De verdediging van de NAVO gaat uit van een hoogstens kortstondige uitwisseling van atoomwapens. De strijd daarna wordt nog steeds gevoerd met soldaten, tanks en vliegtuigen. De beschermingsmaatregelen op de basis zijn dus bedoeld om voldoende cruciale manschappen een atoomaanval te laten overleven.

Het scenario van een nucleaire aanval

Ze zijn gelukkig nooit nodig geweest, maar er hebben daadwerkelijk draaiboeken klaar gelegen voor een atoomaanval op Nederland. Hoe hebben die er ongeveer uitgezien?

 

Stel je voor dat de Koude Oorlog een kookpunt bereikt. De spanningen tussen de grootmachten lopen zó hoog op, dat het gooien van een atoombom een reële optie wordt. In die situatie gaat de Vliegbasis Soesterberg op ‘hoogste Alert status’. Dat betekent een strakkere controle op wie toegang krijgt tot de basis zelf en tot speciale zones in het gebied. Observatieposten langs de omheining van de vliegbasis worden permanent bezet evenals de wachtposten op het terrein. In alle shelters staan vliegtuigen. Het belangrijkste personeel bevindt zich in diverse bunkers op het complex. In Commandobunker 600 kunnen bijvoorbeeld zo’n 65 personen drie tot vier weken verblijven, onafhankelijk van de buitenwereld. Contact ‘met buiten’ verloopt via een landline, radio en radar.

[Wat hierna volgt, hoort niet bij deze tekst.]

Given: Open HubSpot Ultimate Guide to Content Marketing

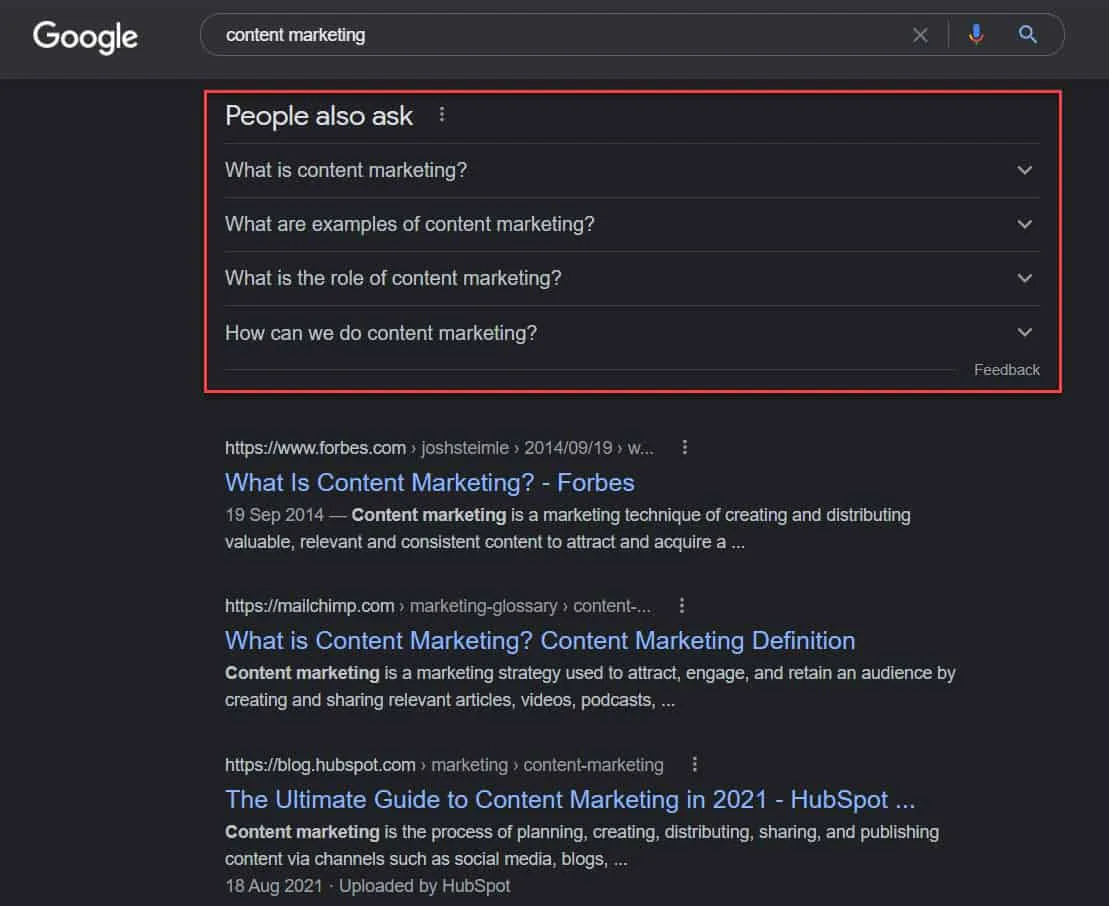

Een nucleaire aanval zou in deze tijd met kernraketten hebben plaatsgevonden. Laten we voor dit scenario aannemen dat het niet lukt om het deze raketten te onderscheppen en het neerkomen van een nucleaire raket op de stad Utrecht te voorkomen.

Het luchtalarm gaat af. Aan de horizon verschijnt een lichtflits, er klinkt een harde klap en kort daarna volgt een enorme drukgolf die ramen doet springen en gebouwen laat instorten.

Op een centrale plaats, de inmiddels verdwenen Commandobunker 500, wordt uitgezocht hoe groot de schade op de vliegbasis is en welke onderdelen nog operationeel zijn. Binnen enkele minuten is er radioactieve neerslag (de zogenaamde fall-out) te verwachten. De Commandobunkers waren voorzien van sensoren waarmee o.a. nucleaire neerslag kon worden gemeten.

Iedereen die nog bovengronds is moet zo snel mogelijk een veilig heenkomen zoeken. Vanuit deze schuilplaatsen wordt contact gelegd met de commandopost, zodat een beeld ontstaat hoeveel mensen zich waar in veiligheid hebben gebracht. Alle piloten bevinden zich op strategische locaties.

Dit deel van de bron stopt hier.